The bottom line is that, whether it is a matter of fact-checking or the sort of semantic analysis that I have exercised here, Beck's claims are in sore need of valid warrants. Beck's rhetoric is neither more nor less than the 21st-century incarnation of the Big Lie, which Wikipedia describes as "a propaganda technique which entered mass consciousness with Adolf Hitler's 1925 autobiography Mein Kampf." In the simplest of terms, the principle is that people will believe anything, if you say it loud enough and long enough; and Beck has certainly demonstrated that he can be very good when it comes to being both loud in volume and long in duration.

This is not the first time a conservative Republican has tried to win votes through demagoguery.  After all, Sarah Palin was one of the speakers invited to Beck’s rally.  The real question is whether or not we have enough voters who, even though they may know demagoguery when they see it, have decided that they want it.  After all, last night Mitt Romney took a very confrontational stance in calling out Gingrich’s distortions;  but will it win Romney any percentage points in the polls?  Enquiring minds want to know!

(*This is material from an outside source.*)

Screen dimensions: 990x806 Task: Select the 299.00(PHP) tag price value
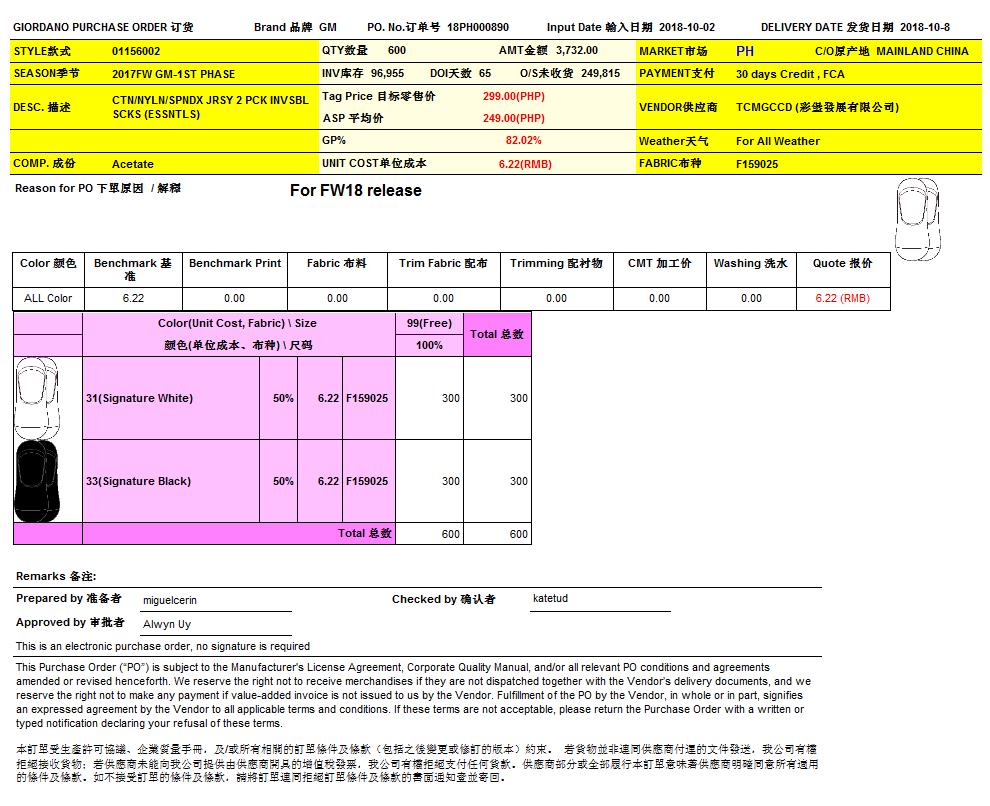[513, 96]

Thursday, December 8, 2011

Is Customer Relevance a Secret?

The good news about Rafe Needleman’s column today for the Rafe’s Radar department of CNET News is that it presents a brief and cogent account of why every new technology business needs to remember that the customer is always more important than the product.  The bad news is that this argument was delivered under the headline “Startup Secret No. 3.”  The connotation is that this is some arcane insight of great value to every would-be entrepreneur but not readily available.  The fact that this precept is not common knowledge (let alone the highest priority) among those obsessed with “innovation Kool-Aid” as the only remedy for our economic crisis goes a long way to explaining why that Kool-Aid is as toxic as it is.

The fact is that our current dire economic straits have a lot to do with the reckless actions of those who never bothered to see customers as anything but “emergent phenomena,” not necessarily directly related to all the data points casually gathered and manipulated on spreadsheets.  Put in the bluntest of terms, you can never have a business without customers;  if you ignore them, then they will ignore you, even if it is later, rather than sooner.  This applies as much to those who have been recklessly innovative with financial products as to those obsessed with promoting the next “killer app” (a metaphor more applicable, so to speak, than most would like to suppose) or the toy to displace the iPad.  Needleman has had a long-standing reputation as a voice of common sense for CNET.  Today’s piece reminded me of just how short the supply of that common sense is!